MADAR Shared Task Subtask-1: Travel Domain Dialect Identification

Organized by sabithassan - Current server time: June 19, 2019, 8:46 p.m. UTC

Previous

Test Phase
May 5, 2019, midnight UTC

Current

Development Phase
April 9, 2019, midnight UTC

End

Competition Ends
May 18, 2019, noon UTC

Task

Welcome to the Subtask 1 of the MADAR Shared Task on Arabic Fine-Grained Dialect Identification, organized at The Fourth Arabic Natural Language Processing Workshop (WANLP 2019).
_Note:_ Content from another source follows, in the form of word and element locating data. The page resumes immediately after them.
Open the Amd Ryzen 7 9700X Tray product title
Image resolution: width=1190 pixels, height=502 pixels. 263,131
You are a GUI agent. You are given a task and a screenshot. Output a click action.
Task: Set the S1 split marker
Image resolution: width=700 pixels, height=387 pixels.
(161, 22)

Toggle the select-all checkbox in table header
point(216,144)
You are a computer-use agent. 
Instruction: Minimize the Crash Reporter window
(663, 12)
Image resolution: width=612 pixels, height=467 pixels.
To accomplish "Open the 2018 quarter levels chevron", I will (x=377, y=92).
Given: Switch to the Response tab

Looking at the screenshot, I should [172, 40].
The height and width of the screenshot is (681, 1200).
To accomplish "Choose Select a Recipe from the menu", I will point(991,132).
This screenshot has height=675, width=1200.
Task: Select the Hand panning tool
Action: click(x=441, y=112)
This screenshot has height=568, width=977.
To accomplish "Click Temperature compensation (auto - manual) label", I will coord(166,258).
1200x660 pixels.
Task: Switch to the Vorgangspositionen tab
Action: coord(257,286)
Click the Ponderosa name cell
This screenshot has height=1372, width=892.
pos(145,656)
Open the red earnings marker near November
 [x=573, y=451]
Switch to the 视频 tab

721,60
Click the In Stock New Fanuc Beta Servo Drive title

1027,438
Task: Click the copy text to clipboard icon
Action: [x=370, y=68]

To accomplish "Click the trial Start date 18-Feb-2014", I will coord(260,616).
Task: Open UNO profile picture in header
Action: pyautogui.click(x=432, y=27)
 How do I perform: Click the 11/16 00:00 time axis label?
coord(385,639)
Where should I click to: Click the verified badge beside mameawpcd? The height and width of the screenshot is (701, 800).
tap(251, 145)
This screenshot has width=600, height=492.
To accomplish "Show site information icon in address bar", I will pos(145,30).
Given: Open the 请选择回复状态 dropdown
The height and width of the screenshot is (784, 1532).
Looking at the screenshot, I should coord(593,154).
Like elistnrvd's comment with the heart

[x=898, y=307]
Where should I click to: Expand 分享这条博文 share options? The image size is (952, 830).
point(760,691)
In subtask 1, participants are provided with a large-scale collection of parallel sentences in the travel domain covering the dialects of 25 cities from the Arab World plus standard Arabic (MSA). The task is to build systems that predict a dialect class among one of the 26 labels (25+ MSA) for given sentences.

Required Task Description

  • All teams are required to provide a 1-page description of their submitted systems. Not providing this description will make the submission incomplete and it will not be considered.
  • The description should be sent by email to madar.shared.task@gmail.com
  • The description should minimally include: 
    • Team name: <team>
    • Number of runs submitted: <1,2,3>

    • Participants:  <person1> <email> <affiliation> <country>

                          <person2> <email> <affiliation> <country>

                           ...

    • Resources used:   <dictionary X>, <corpus Y>, ...

    • Tools used: <POS tagger X>, <IR system Y>, <word alignment system Z>,

                       <machine learning library T>, ... 

    • Techniques used: Any special techniques or insights

Optional Task Description (Published Paper)

  • Teams are strongly encouraged to submit 4-page system descriptions to be included in the proceedings of the Arabic Natural Language Processing Workshop.
  • Submission instruction are here: http://wanlp2019.arabic-nlp.net

 

Dates

  • April 29, 2019: Registration deadline
  • May 6, 2019: Test set available
  • May 17, 2019: Codalab shared task submission deadline.
  • May 17, 2019: Required task Description submission deadline.
  • May 27, 2019: Shared task system papers due
  • May 30, 2019: Notification of acceptance
  • June 5, 2019: Camera-ready version of shared task system papers due
  • August 1, 2019: ACL 2019 Workshop in Florence

Task Organisers

  • Houda Bouamor (Fortia Financial Solutions, France)
  • Sabit Hasan (Carnegie Mellon University Qatar, Qatar)
  • Nizar Habash (New York University Abu Dhabi, UAE)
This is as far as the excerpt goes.